Deine Aufgabe> Schreibe den Ausgangstext noch einmal ab, beginnend bei den Worten „Stefani Bär unternimmt“ und endend nach „der Umsetzung (Vollzug).“. Ersetze darin „Resultaten“ durch „Ergebnissen“.

━━━ Ausgangstext

Stefani Bär unternimmt in dieser Studie eine detaillierte Analyse der Möglichkeiten der Umweltverbände, die EU-Umweltpolitik zu beeinflussen. Dabei kommt sie zu eher unerfreulichen Resultaten. Die Politikprozesse in der EU
können laut Bär in drei Phasen unterteilt werden. (1) die Phase der Entscheidungsvorbereitung, (2) die Phase der
Entscheidung (Normensetzung) und (3) die Phase der Umsetzung (Vollzug).
In der ersten Phase
ist so gut wie keine institutionalisierte Beteiligung von Umweltverbänden vorgesehen. Um in dieser
Phase mit den stark organisierten Interessen der Industrieverbände konkurrieren zu können, müssten sich die
Umweltverbände des Lobbyings bedienen. Hier stellt sich allerdings das Problem, dass die Umweltverbände allgemeine
Interessen verteidigen, während die Industrie handfeste, materielle Interessen verteidigt. Die materiellen Mittel sind
entsprechend ungleich verteilt. Während die Industrie mit ganzen Mitarbeiterstäben detaillierte Vorarbeit für den
Entscheidungsprozess leisten kann, sind die Umweltverbände diesbezüglich hoffnungslos im Hintertreffen. Erschwert
wird die Arbeit der Umweltverbände durch die Undurchsichtigkeit und Vielschichtigkeit der Entscheidungsprozesse.

━━━━━━
━━━ Auszüge aus Daten

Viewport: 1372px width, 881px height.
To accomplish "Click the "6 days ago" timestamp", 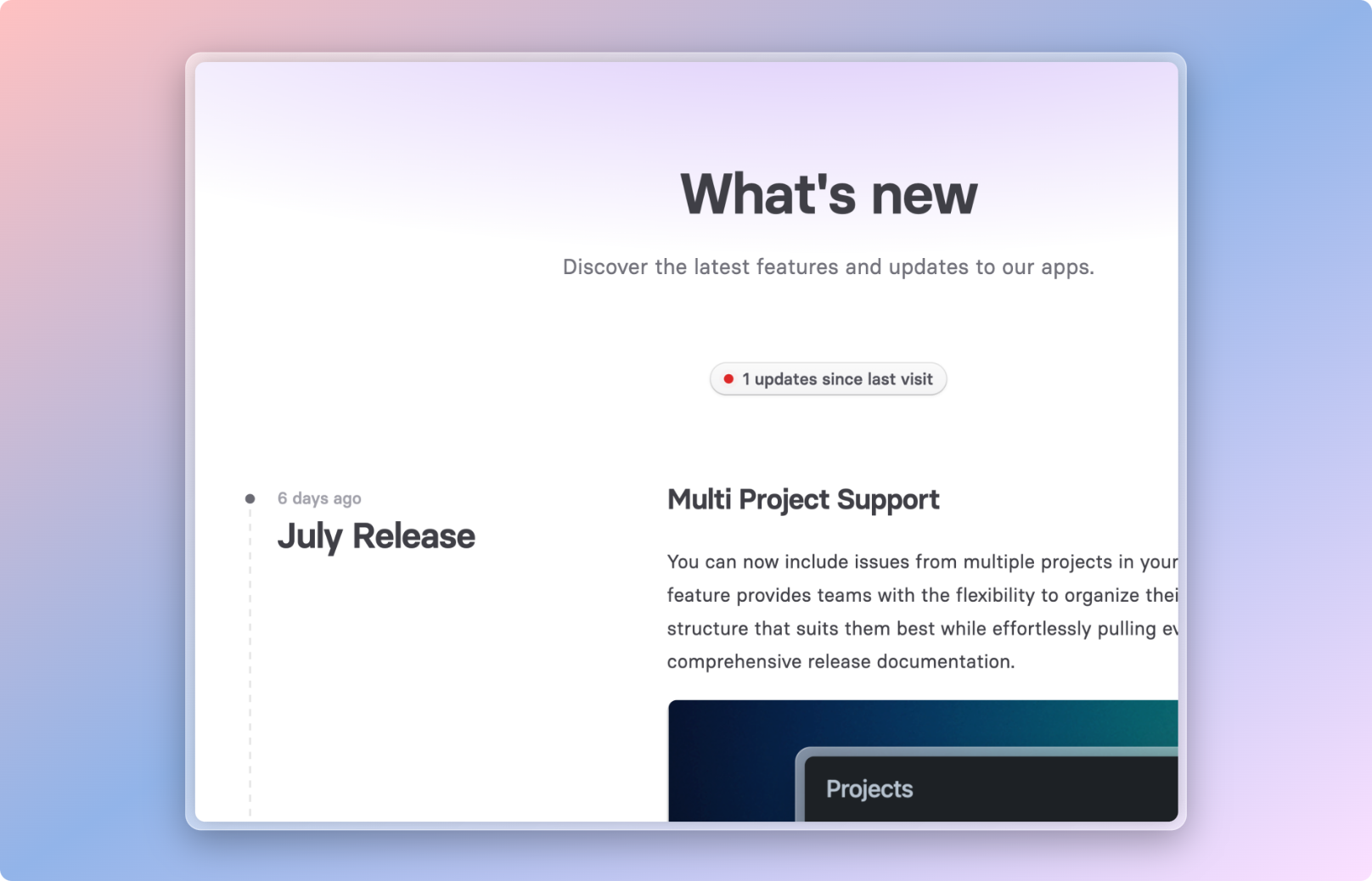I will [x=319, y=498].
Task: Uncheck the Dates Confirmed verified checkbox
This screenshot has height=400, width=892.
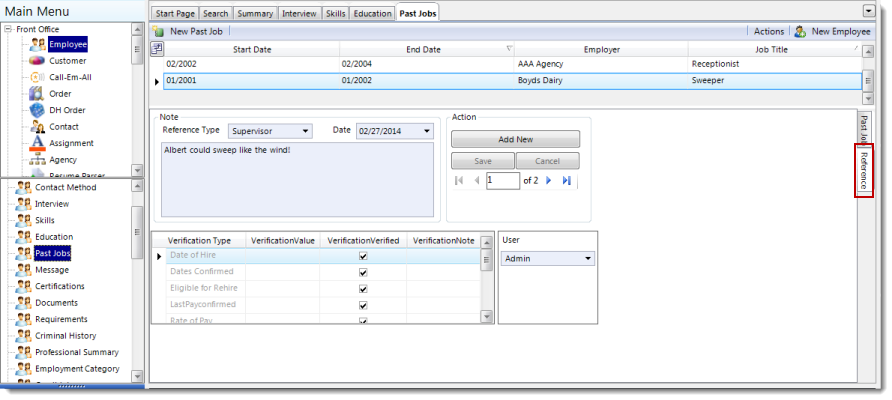Action: point(363,272)
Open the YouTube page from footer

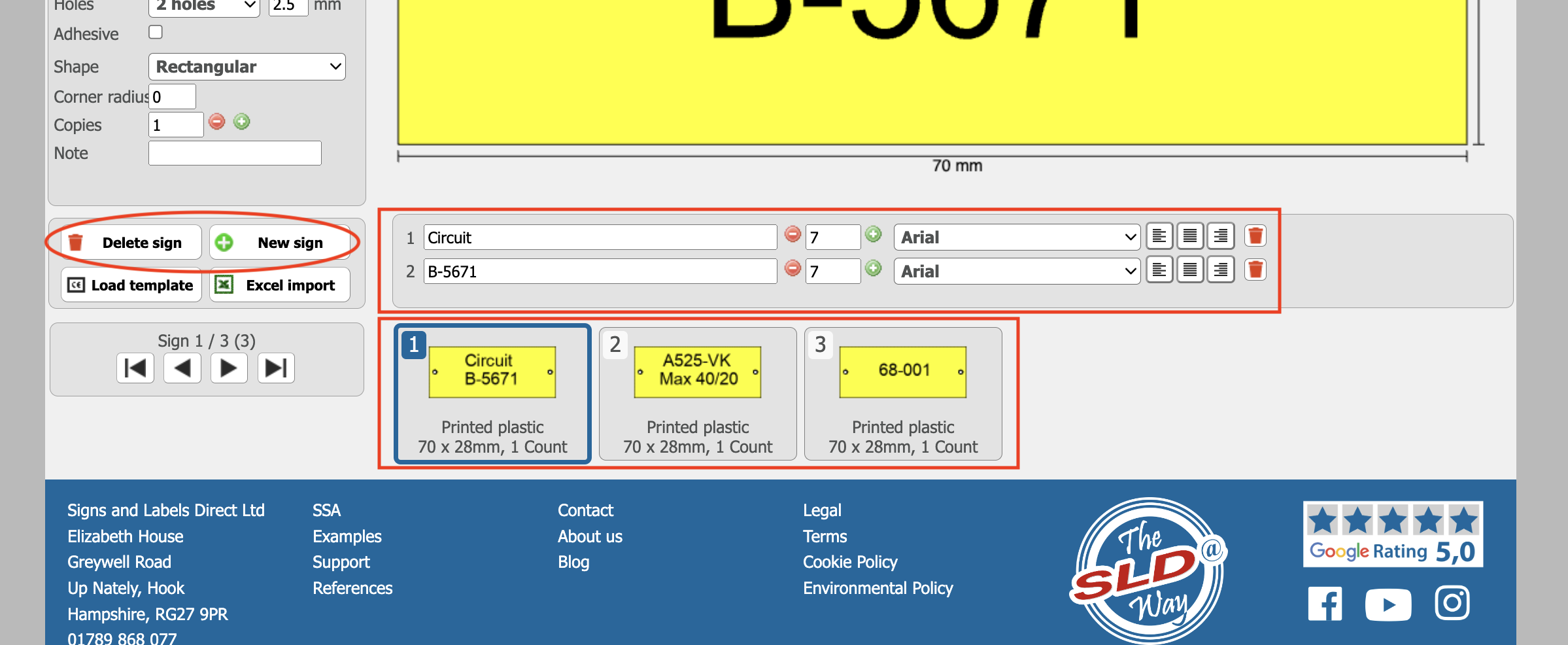(x=1388, y=604)
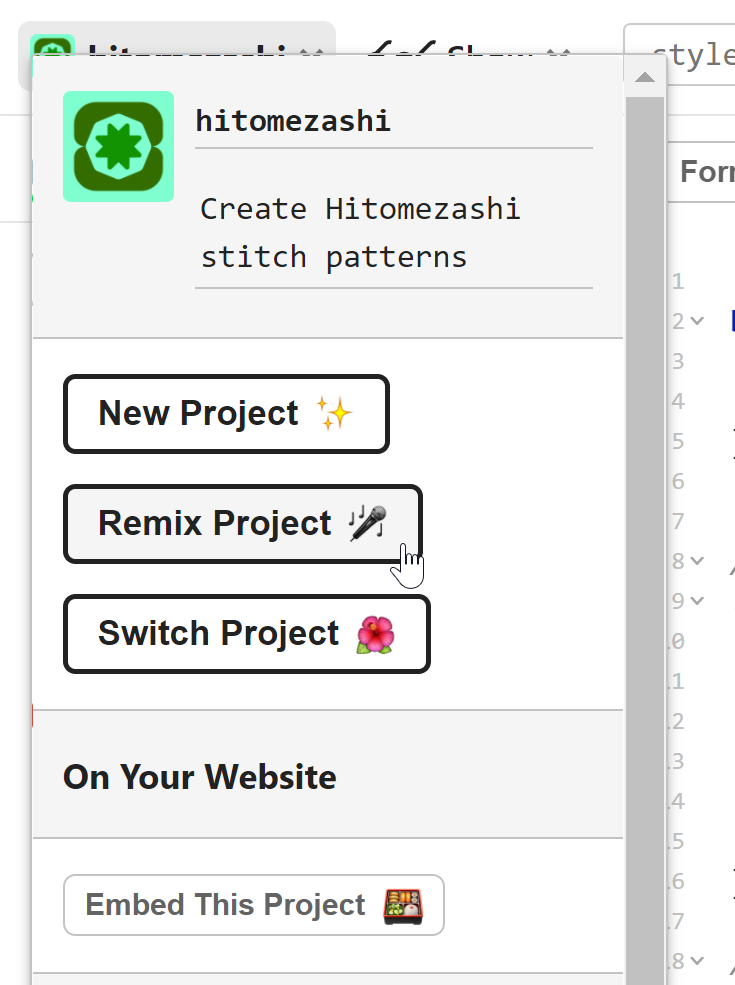
Task: Click the large hitomezashi icon inside the dropdown panel
Action: pos(118,145)
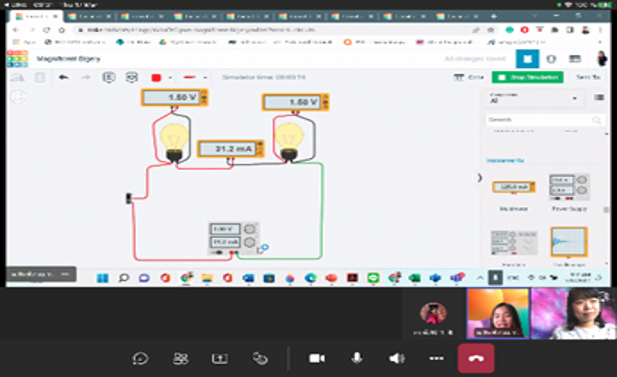
Task: Open the Components All dropdown
Action: pos(534,98)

━━━━━━

Lösung>
Stefani Bär unternimmt in dieser Studie eine detaillierte Analyse der Möglichkeiten der Umweltverbände, die EU-Umweltpolitik zu beeinflussen. Dabei kommt sie zu eher unerfreulichen Ergebnissen. Die Politikprozesse in der EU
können laut Bär in drei Phasen unterteilt werden. (1) die Phase der Entscheidungsvorbereitung, (2) die Phase der
Entscheidung (Normensetzung) und (3) die Phase der Umsetzung (Vollzug).